NASHVILLE, Tenn. — White Sox chairman Jerry Reinsdorf met with Nashville mayor Freddie O’Connell while the winter meetings were taking place this week, the club confirmed Wednesday. But the Sox will have nothing more to say on details of the get-together, spokesman Scott Reifert said.
The Sox’ lease at Guaranteed Rate Field expires in six years, and this summer Reinsdorf shot down a report that Nashville was being explored as a potential landing spot for his team, which has been based in Chicago since 1901.
“I’ve been reading about I’ve been threatening to move to Nashville,” Reinsdorf said in August. “That article didn’t come from me. But if we have six years left, we’ve got to decide what the future is going to be. We’ll get to it, but I never threatened to move out. We haven’t even begun to have discussions with the Sports Authority, which we’ll have to do soon.”
The Sox lease Guaranteed Rate Field from the Illinois Sports Facility Authority.
Most people in the baseball industry don’t see major-league baseball approving a move by the Sox to Nashville, which wants an expansion team. But any reported action by Reinsdorf suggesting an intent to move or an exploration of moving the Sox will attract attention.
O’Connell has stood against private funding for a hypothetical Major League Baseball stadium. In his recent race for mayor, he took a hard stance against a $2.1 billion stadium deal for the NFL’s Tennessee Titans.
“Mayor O’Connell did not share anything with [Reinsdorf] that he hasn’t previously said publicly,” a spokesman for O’Connell told Axios.
With their lease expiring after 2029, the Sox are known to be in the exploring stage for a new ballpark, possibly near Soldier Field or the United Center in the city or Arlington Heights in the northwest suburbs. The Bears purchased land in Arlington Heights with the intention of building a stadium there.
Sox take lefty Drohan in Rule 5 Draft
The Sox selected left-hander Shane Drohan from the Red Sox in the Rule 5 Draft.
In the last item of business at the winter meetings, the draft allowed teams to pluck players not protected on 40-man rosters. Drohan, 24, went 10-7 with a 5.06 ERA and 129 strikeouts in 123 innings between Double-A Portland and Triple-A Worcester in Boston’s farm system in 2023.
“We had some early spring-training looks on him this year, and we liked what we saw, and during the season, as well,” general manager Chris Getz said. “In further evaluation analytically, there were some indications of some upside here.
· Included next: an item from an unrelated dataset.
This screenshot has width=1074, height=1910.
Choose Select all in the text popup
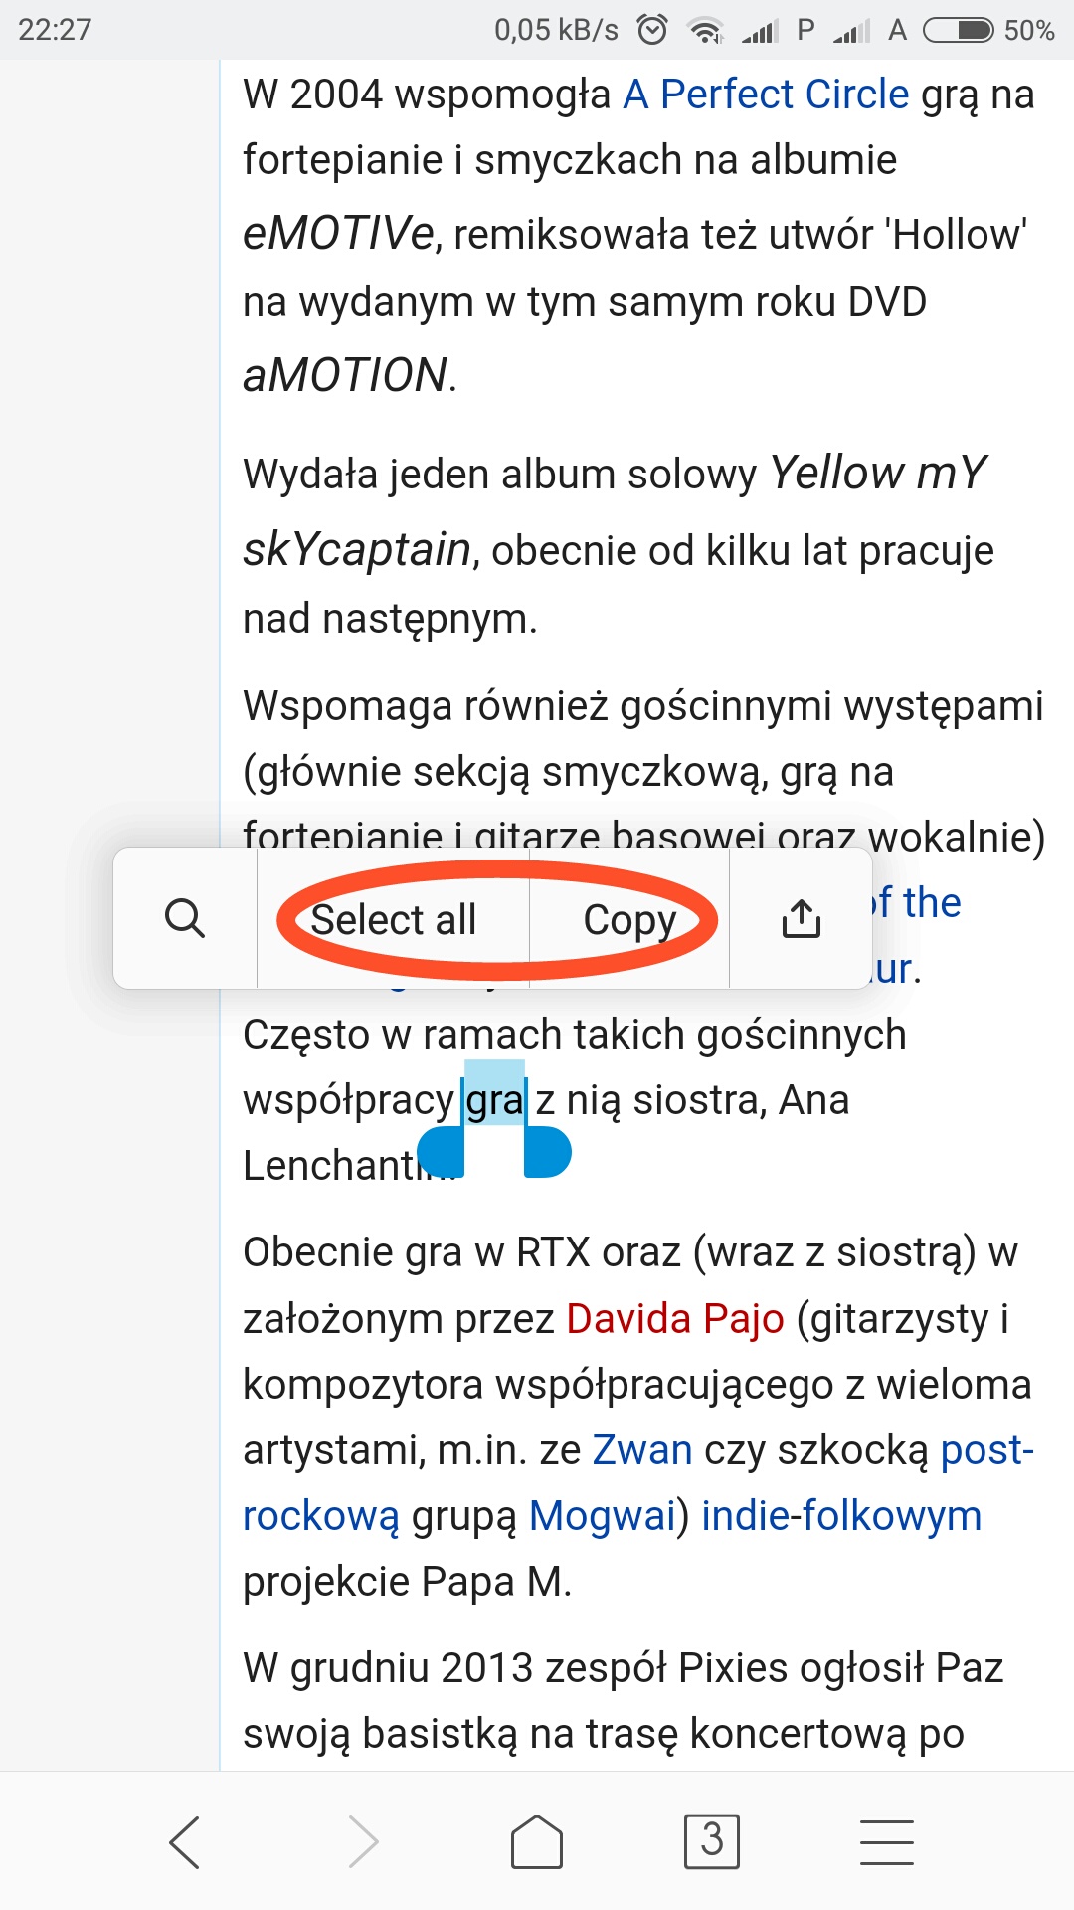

So it’s an opportunity to take a shot on an arm that we feel has the potential to have some survival skills at the major-league level, to begin with and long term, with a little bit of upside that could potentially be a rotation piece or a reliever of some sort.”
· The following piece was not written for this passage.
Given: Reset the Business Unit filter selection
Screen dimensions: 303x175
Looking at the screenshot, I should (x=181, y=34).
A Red Sox fifth-round draft pick out of Florida State in 2021, Drohan has a 24-19 record and a 4.32 ERA over three minor-league seasons. He won his first five starts with an ERA of 0.62 in 2023 at Double-A. At Triple-A, his ERA was 6.47.
“Obviously, these things are bets, but there’s enough support and indicators to think that there’s potential here,” Getz said.
Rule 5 selections must stick on the 26-man roster for the full season or get offered back to their former team.